U.S. and Canadian railroads continued to move significant amounts of grain in November as export demand boosted grain movements.

Indeed, last month’s World Agricultural Supply and Demand Estimates report from the U.S. Department of Agriculture anticipates U.S. soybean exports in the 2020-2021 crop year to grow to 2.2 billion bushels, compared with 1.7 billion bushels in 2019-2020. And Canadian wheat exports are expected to total around 25 million metric tonnes (MMTs) in 2020-2021, compared with 24.6 MMT in 2019-2020.

Here’s a look at U.S. and Canadian grain volumes in November.

November the second-best month for Canadian grain

In Canada, both CN (NYSE: CNI) and Canadian Pacific (NYSE: CP) reported November-record totals that were just shy of the all-time records set in October.

CN moved 3.12 MMT in November, down from the 3.27 MMT moved in October but still well above the 3 MMT mark.

The railway said containerized grain “is also setting records,” with over 400,000 metric tonnes moved from western Canada since the start of the crop year on Aug. 1. Tonnage is also being shipped from Eastern Canada, CN said.

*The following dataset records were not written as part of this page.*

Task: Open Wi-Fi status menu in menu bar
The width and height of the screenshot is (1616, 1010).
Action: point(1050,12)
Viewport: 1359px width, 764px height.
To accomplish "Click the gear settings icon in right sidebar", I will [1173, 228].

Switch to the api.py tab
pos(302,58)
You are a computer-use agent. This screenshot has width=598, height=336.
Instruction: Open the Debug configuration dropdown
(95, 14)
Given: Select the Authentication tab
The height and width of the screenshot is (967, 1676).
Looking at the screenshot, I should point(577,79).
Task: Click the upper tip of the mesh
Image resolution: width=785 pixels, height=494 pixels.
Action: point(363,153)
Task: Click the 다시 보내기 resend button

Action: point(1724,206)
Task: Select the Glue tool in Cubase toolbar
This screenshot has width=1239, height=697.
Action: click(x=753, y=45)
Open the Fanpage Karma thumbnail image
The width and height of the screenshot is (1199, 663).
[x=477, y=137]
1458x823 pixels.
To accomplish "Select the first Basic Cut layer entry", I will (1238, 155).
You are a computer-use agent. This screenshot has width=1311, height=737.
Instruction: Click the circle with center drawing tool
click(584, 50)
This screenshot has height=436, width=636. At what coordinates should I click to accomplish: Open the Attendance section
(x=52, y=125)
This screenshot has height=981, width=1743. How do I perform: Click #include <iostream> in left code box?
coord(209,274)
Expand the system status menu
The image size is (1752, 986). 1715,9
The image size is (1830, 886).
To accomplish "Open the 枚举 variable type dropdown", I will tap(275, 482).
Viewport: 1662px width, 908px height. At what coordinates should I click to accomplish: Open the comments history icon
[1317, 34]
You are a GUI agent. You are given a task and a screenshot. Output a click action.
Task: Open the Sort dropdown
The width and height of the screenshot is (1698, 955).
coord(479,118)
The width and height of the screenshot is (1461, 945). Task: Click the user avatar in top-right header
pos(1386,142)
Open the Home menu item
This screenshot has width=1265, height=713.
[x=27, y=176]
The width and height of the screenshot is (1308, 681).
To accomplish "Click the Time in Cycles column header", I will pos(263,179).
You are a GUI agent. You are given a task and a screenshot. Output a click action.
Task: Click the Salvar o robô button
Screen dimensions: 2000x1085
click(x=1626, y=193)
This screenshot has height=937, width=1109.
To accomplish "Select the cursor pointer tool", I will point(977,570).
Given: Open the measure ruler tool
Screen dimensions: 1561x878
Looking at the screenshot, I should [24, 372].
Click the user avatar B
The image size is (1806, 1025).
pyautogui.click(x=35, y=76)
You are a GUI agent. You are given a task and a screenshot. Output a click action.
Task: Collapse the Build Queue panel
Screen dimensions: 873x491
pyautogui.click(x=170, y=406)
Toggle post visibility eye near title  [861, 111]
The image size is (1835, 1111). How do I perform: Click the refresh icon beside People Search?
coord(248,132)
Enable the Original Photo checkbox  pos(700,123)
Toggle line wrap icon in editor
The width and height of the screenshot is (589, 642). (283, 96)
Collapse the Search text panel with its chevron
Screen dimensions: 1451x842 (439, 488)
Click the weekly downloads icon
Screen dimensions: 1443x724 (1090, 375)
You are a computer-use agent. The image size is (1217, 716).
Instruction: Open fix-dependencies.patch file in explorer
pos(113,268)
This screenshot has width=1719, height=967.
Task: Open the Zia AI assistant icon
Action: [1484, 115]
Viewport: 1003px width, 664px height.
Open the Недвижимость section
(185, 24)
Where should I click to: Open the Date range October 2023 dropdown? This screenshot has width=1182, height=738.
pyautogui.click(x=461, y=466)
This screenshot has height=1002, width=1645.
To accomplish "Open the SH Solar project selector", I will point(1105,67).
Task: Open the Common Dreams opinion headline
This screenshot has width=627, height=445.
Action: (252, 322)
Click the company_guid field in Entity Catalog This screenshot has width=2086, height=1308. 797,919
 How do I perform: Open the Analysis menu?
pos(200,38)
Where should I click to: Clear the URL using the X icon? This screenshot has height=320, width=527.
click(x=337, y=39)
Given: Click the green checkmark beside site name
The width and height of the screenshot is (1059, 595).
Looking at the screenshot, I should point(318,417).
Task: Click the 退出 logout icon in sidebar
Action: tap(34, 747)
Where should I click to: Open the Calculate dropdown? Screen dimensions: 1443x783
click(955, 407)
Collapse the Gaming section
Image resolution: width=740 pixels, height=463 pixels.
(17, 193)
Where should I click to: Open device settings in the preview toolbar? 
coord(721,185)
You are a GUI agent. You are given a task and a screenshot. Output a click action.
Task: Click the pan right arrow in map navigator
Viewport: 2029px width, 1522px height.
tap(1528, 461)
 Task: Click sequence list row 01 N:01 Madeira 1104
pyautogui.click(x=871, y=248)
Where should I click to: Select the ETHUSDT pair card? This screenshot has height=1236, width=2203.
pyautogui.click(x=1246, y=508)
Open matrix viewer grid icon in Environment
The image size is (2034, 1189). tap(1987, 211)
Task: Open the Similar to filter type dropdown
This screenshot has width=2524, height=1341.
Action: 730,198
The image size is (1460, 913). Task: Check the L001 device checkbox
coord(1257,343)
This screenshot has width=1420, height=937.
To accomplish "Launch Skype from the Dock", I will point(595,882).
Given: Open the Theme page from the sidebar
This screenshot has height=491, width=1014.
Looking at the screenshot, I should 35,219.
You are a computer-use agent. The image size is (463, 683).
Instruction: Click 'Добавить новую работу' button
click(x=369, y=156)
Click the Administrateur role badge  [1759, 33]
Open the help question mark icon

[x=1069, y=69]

“We are proud of the role we are playing in keeping the agri-food supply chain moving, and we are preparing for the challenges that the colder months will have in store. We remain on track to keep meeting our objectives as set out in the 2020-2021 Grain Plan and Winter Plan,” said CN Chief Operating Officer Rob Reilly. “The new high-efficiency grain hopper cars that have started coming into service will also help us move more grain. Our CN team of expert railroaders along with every link in the supply chain are mobilized and working together to get natural resources to end markets and help supply the world with Canadian grain.”

Meanwhile, CP said November’s grain volumes of 2.96 MMT were the best ever for the month. The total was 8% higher than what CP moved in November 2019, and it was the second-highest monthly total ever for the company.

“From a combine’s first cut in the field to a ship’s departure from port, so many dedicated individuals, teams and organizations must come together to make grain transportation a success,” said Joan Hardy, CP vice president of sales and marketing for grain and fertilizers.

“As we reflect on the record movements of grain this crop year, we must think about the hard-working people across the supply chain who’ve helped to feed the world in a year of great adversity.”

Grain traffic boosts November U.S. carload volumes

Meanwhile, in the U.S., grain carloads rose 23.1% in November, according to data from the Association of American Railroads (AAR).

Year-to-date grain volumes totaled 1.06 million carloads for the week that ended on Saturday. The total is 2.6% higher than the same period a year ago. Indeed, grain is the only category within both U.S. carload and intermodal volumes that shows a positive percentage gain year-over-year on a year-to-date basis.

“Excluding coal, total U.S. rail carloads [for November] are now very close to where they were before the pandemic hit, with grain volumes approaching record highs due to soybean exports,” said AAR Senior Vice President John T. Gray.

AAR also reported that U.S. carloads in November slipped 5.8% year-over-year to 900,194, while intermodal volumes rose 11.5% to 1.14 million containers and trailers. Together, November volumes were 3.1% higher at 2.04 million carloads and intermodal units.

“U.S. rail traffic continued to make up lost ground in November. … Meanwhile, U.S.

intermodal volumes have seen near-record highs the past couple months due to both import volumes and internet purchasing by consumers,” Gray said. “Railroads join everyone else in hoping that the recent surge in COVID-19 infection rates across the country recedes quickly and that our nation can return to a path of improved personal and economic health.”